Since Wasm acts as a compilation target for many programming languages and its execution environments are continually expanding to cover new platforms, it’s more versatile than language-specific ecosystems, like the JVM. And since Wasm has such a small footprint, it will likely play a bigger role in machine learning on the edge, says Brewing, but more work needs to be done around persistent storage and mapping the lifecycle of AI artifacts, he says.
All of these cases highlight a familiar problem for Wasm though. While it might be the most technologically sound option for greenfield development, the benefits may not outweigh the risks when it comes to more established tech stacks.
At the enterprise level, it still takes time for new technologies to be vetted, especially for companies with significant hardware investments. Wasm may be evolving a bit too fast for large companies to follow. Orange, like many large enterprises, is just at the point of migrating from the world of virtual machines to Kubernetes.
Is Wasm enterprise-ready? Yes and no
So, is WebAssembly ready for greater use within large enterprises? For Google’s Steiner, “the answer is 100% yes.” Code sharing and platform independence are big drivers for Wasm adoption at Google as it finally delivers on the old mantra of “write once, run anywhere,” he says.
Still, opinions on Wasm’s overall enterprise readiness are pretty split at this point. “There are still a number of enterprise scenarios where WebAssembly has great promise but is not yet ready for wide-scale adoption,” says Luke Wagner, a distinguished engineer at Fastly. He thinks it will take more maturity in the tooling and standards ecosystem around WebAssembly before that is feasible.
“We’re seeing movement in standards, language support, and hearing from operators and platform engineers that they’re craving it,” says Butcher, who is optimistic that Wasm will help wrangle rising cloud costs, as it can run higher density nodes on existing Kubernetes clusters without increasing hardware spend.

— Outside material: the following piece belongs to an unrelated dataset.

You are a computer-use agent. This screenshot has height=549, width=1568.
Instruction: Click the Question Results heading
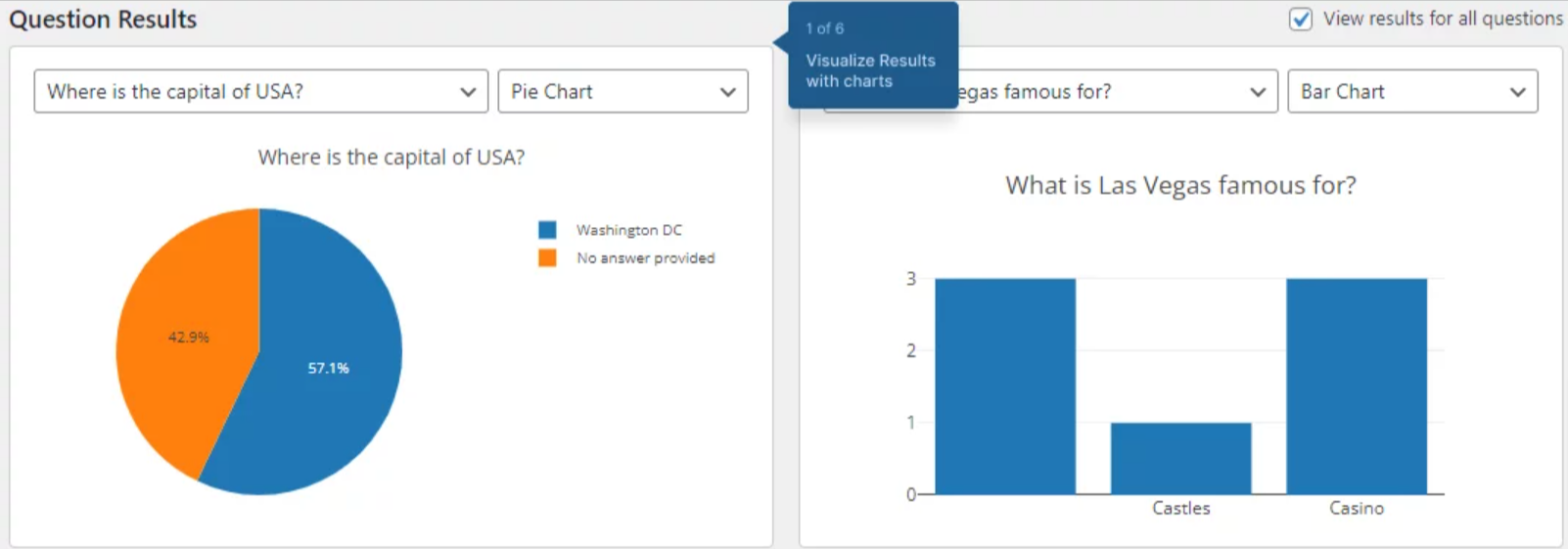(103, 20)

Other hindrances are debugging limitations and incomplete language support. According to the WebAssembly Language Support Matrix, certain popular languages, like R, Objective-C, native Scala, Perl, Dart, and others lack full support across Wasm core and web, WASI, and the Spin SDK.
That said, for use in web browsers, WebAssembly is already pretty well proven. “We should not forget that Wasm inside the browser is already here, and it is here to stay”’ says Edoardo Vacchi, WebAssembly core engineer at Tetrate.
Taking Wasm beyond the browser is where the efforts are still maturing. Much of the discussion surrounds the component model, part of WASI (WebAssembly System Interface) 0.2.0, which defines a way to create modular, reusable Wasm components across different environments and languages.
This wave is bound to break
In terms of speed, Wasm is already demonstrating results. “Near-native speed web applications like those developed by Adobe showed how powerful Wasm can be,” Forrester analysts found. Faster loading time is the top reason for Wasm adoption according to the 2023 State of WebAssembly report. And 30% of developers report their performances have increased by more than 50% as a result of switching languages.
Wasm can help resolve the complex knot of modern applications, says BMW’s Brewing. “WebAssembly is so versatile. You can use it on every OS, it doesn’t matter where you run it, and it has a small footprint.” To his point, 64% of developers using Wasm say they’re using it to port existing applications to new platforms.
So, for the moment, the state of Wasm is complicated. Like a promising athlete, many want to see if it can live up to the hype before truly buying in.
“Up until six or eight months ago, Wasm was still very much in the [minimum viable product] stage,” says Fermyon’s Butcher. “Now, we’re in that late visionary stage, the beginning of early adopters stage. We’re right at the point where the wave breaks.”